Deploying Local LLM Model for Concierge

While Concierge service works best on large LLM Models, such as GPT, it might be more convenient to use a local LLM Model. Unlike a large LLM Model, a local one does not require access through the firewall and thus demands fewer security considerations. Metric Insights allows for the connection of Concierge to a local LLM model, such as Google Gemma. This article describes how to establish a connection between Concierge and the Google Gemma LLM Model.

Prerequisites

To run a local LLM Model, a specialized separate GPU-optimized server that has at least 16GB of video RAM is required.

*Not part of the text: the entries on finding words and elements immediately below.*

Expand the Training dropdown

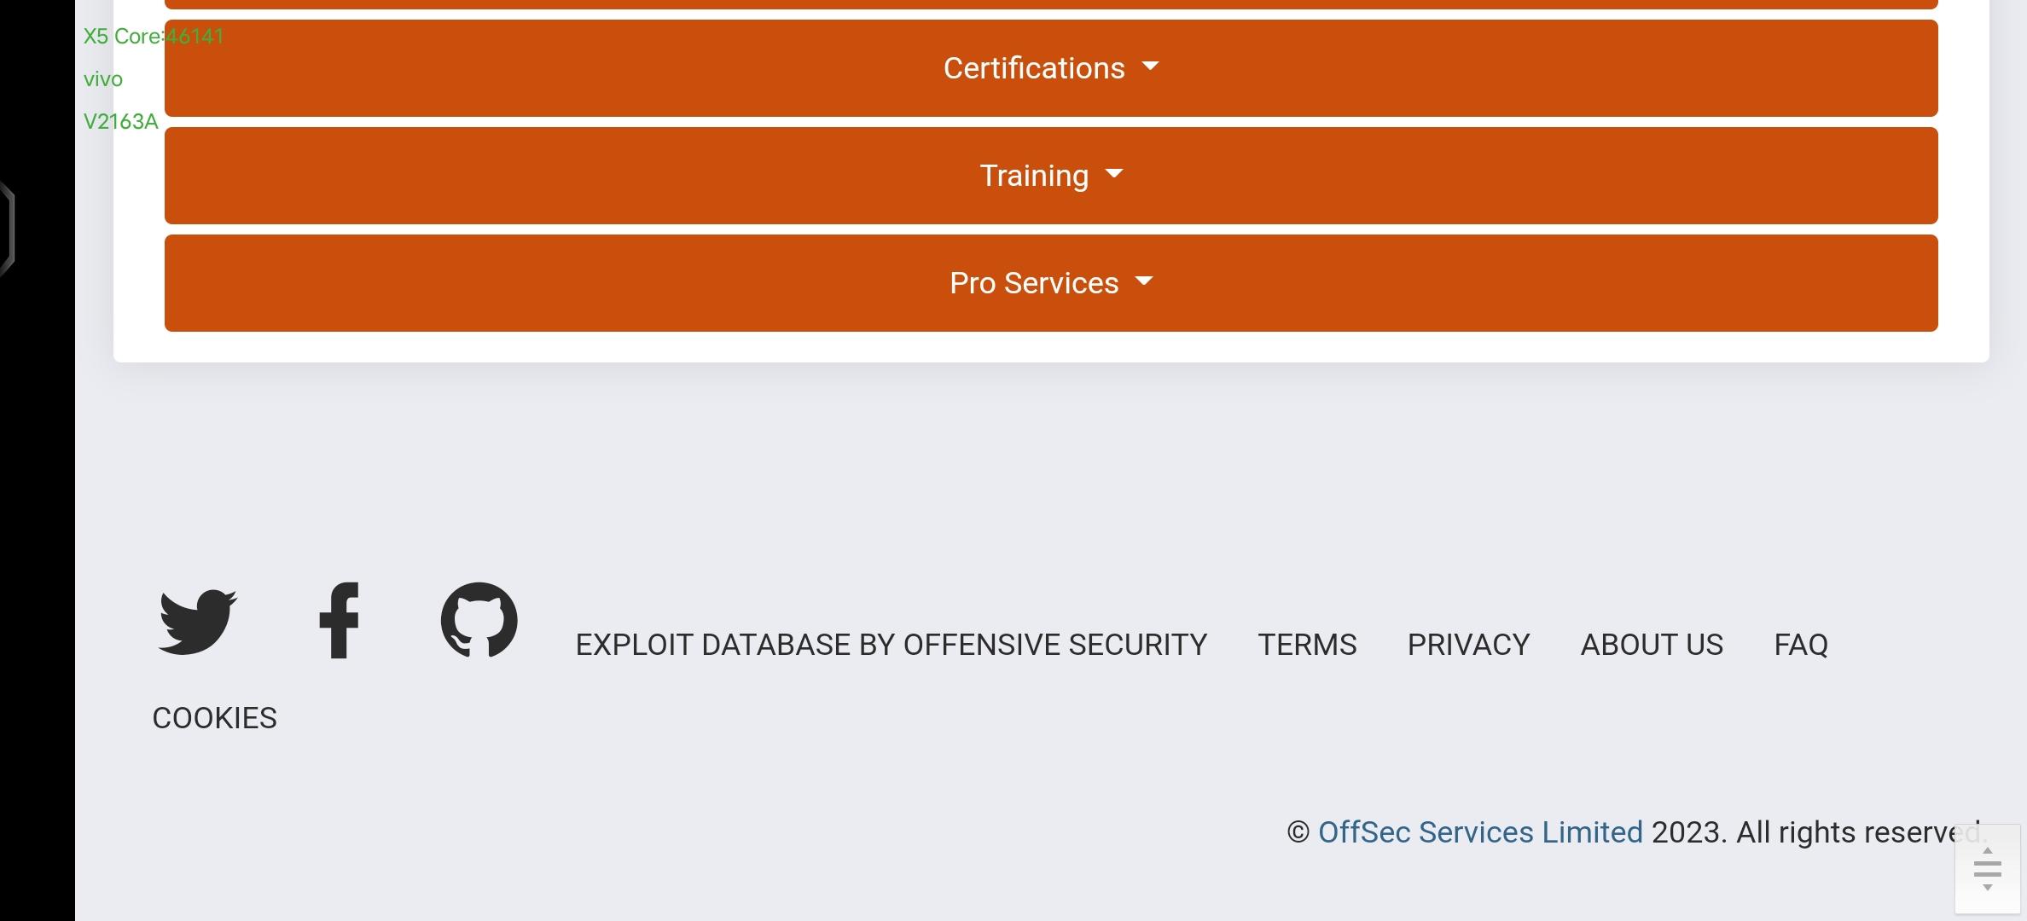[x=1050, y=176]
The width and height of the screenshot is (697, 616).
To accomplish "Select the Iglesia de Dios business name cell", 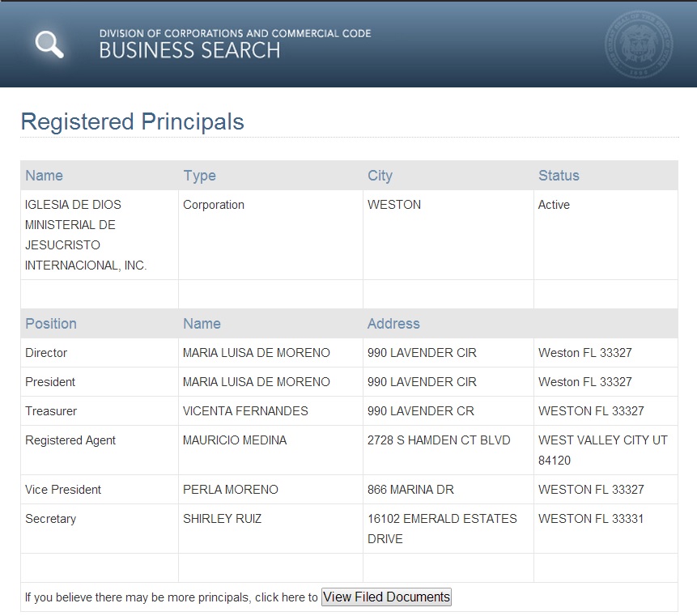I will (x=86, y=235).
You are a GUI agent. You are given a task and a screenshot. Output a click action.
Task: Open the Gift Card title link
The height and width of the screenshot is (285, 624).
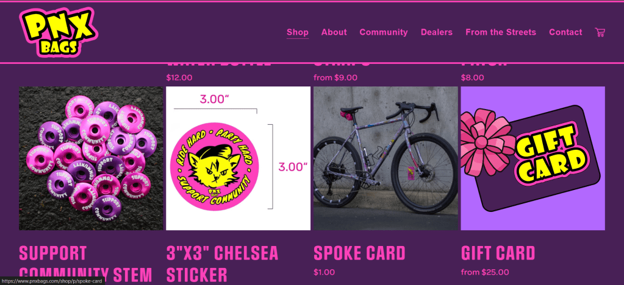point(498,253)
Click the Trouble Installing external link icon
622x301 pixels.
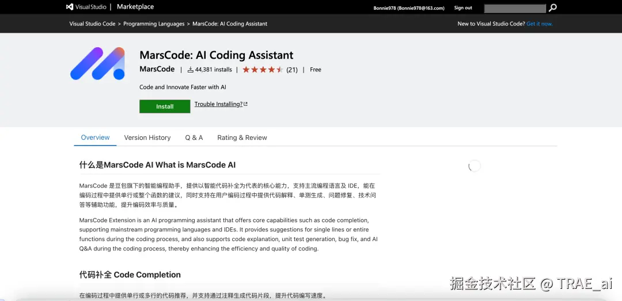246,104
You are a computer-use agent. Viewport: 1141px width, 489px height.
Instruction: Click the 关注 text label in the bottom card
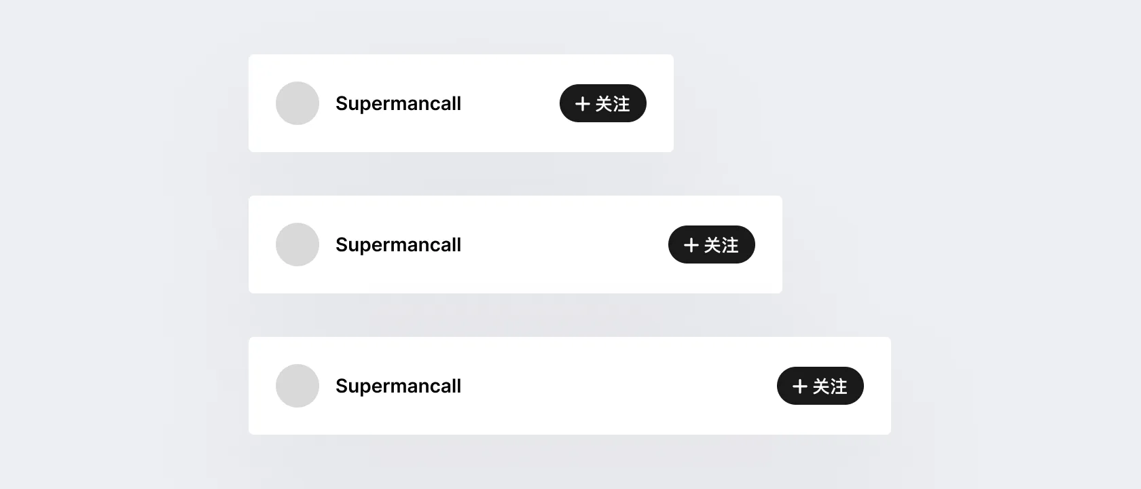tap(830, 386)
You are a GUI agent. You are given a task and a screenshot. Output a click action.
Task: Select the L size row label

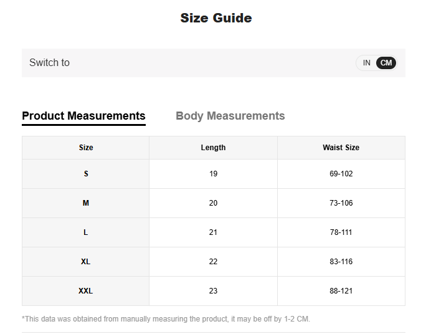point(86,232)
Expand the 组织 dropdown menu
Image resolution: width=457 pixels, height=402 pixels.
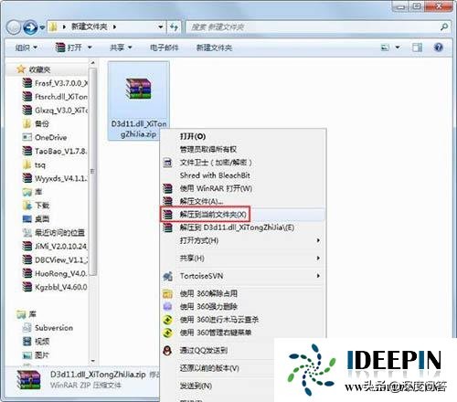click(x=27, y=48)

You will need to install the Metric Insights Ollama on a separate server from the Metric Insights Application and Chatbot.  Here are the recommended instance configurations, tested on their compatibility with Ollama:

  • For AWS:
    • g4dn.xlarge
    • g5.xlarge
    • g5.2xlarge
    • p3.2xlarge
  • For Azure:
    • Standard_NC4as_T4_v3
    • NV6ads_A10_v5

Ollama is installed on a separate server using the Metric Insights Ollama Installation Package. The Package can be downloaded via the link provided by your Metric Insights support specialist. Use the default approach to install the application on the dedicated server. An example of the default installation approach is described in detail in the Single Server Docker Deployment article.

Save the following information for Concierge configuration (see below):

  1. Address of the server, where Ollama is installed
  2. API Key

Concierge Settings

Access Admin > System > Search Setup and open Concierge tab

  1. Main LLM: Name the main LLM Model, used for Concierge
  2. LLM API Key: Insert the Ollama Secret API Key
  3. LLM API Type: Mention the API type, "openai" or "azure"
  4. LLM API Base URL: Type the server address
  5. [Update All Search Indexes]

Depending on the amount of data, indexing can take a lot of time, but it is necessary for Concierge to work correctly.

For more details on configuring Concierge, check the Install Concierge article.